With the rapid increases of computer power and progresses in software development, computer modeling is playing an ever important role in the technological world covering a wide range of fields, including drug design in biotech, control and signal error corrections in telecommunications (your modem at home that allows you to connect to internet at speed higher than 600 bps, for example, has to do such job to make sure signals don't screw up while bundled together), pattern/voice recognition, failure analysis, and of course, materials design. The essence of computer modeling is to minimize the error subject to constraints, with the error being defined through a set of rules or models. In the field of materials science, this error is the deviation from the minimum free energy (or internal energy at zero temperature) associated to a set of macroscopic thermodynamics parameters (temperature, pressure, number of particles). The modeling can be ab initio, i.e., defined based on quantum mechanical principles, or empirical which are constructed coarse-graining the microscopic degrees of freedom we understood and find irrelevant for our purposes. Two basic modeling tools are molecular dynamics and Monte-Carlo simulations.

Computational Researches at MSC

Here at MSC, Caltech, I am primarily engaged in developing new ab initio density functional based molecular dynamics. The goal is to have a computer software that works for all the elements of the periodic table, that scales quasi linearly with the size of the system so that large scale simulations are possible, and to be compatible with other quantum chemistry methods so that the accuracy of density functional calculations can be controled if needed. This research is now in its final stage. We have already completed the critical part of properly working electronic structure code ( Click here for a publication ). I am currently working on implementing the Generalized Car-Parrinello method for doing ab initio molecular dynamics.

Another computational method that interests me is the coarse graning of atomistic Hamiltonian into macroscopic simulations. This is a very important link that if succeded, will ultimately enables us to predict macroscopic properties from first principles of quantum mechanics. The result will be well controled engineering processes and design. Right now, there is no theory guarantees that such link is possible. That is, it is not yet mathematically clear if a macroscopic Hamiltonian can be constructed from a microscopic one. However, if we are willing to introduce the statistical/thermodynamics into the process of such coarse-graining, then the answer, in my view, has to be positive. The foundation of such assertion? See Feynman's text book. The more subtle thing is, if we introduce thermal fluctuations into the coarse-graining, how do we avoid double counting? For the microscopic degrees of freedom, that is ok, since they do not re-appear in macroscopic simulations. For the macroscopic degrees of freedom, this is more problematic, and I think the no uniqueness comes from here. It is prossible that such problem can be solved with ``minimal action'' kind of method, but I haven't gone through it yet.
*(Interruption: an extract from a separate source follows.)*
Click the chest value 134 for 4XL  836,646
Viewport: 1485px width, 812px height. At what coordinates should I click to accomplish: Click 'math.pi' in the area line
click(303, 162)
The more tedious things is how to proceed. Well, we have to define a set of thermodynamic variables. We consider the small reservior, the one we simulate with microscopic Hamiltonian to be linked with larger reservoir represented with thermodynamic variables. We carried out coarse graining of the equilibrium microscopic Hamiltonian subject to such boundary condition. The resulting Hamiltonian is thus compatible with the larger reservoir. Such process can be done in parallel spatially. The result is a macroscopic simulation with microscopic accuracy subject to a finit set of thermodynamic/boundary constraints.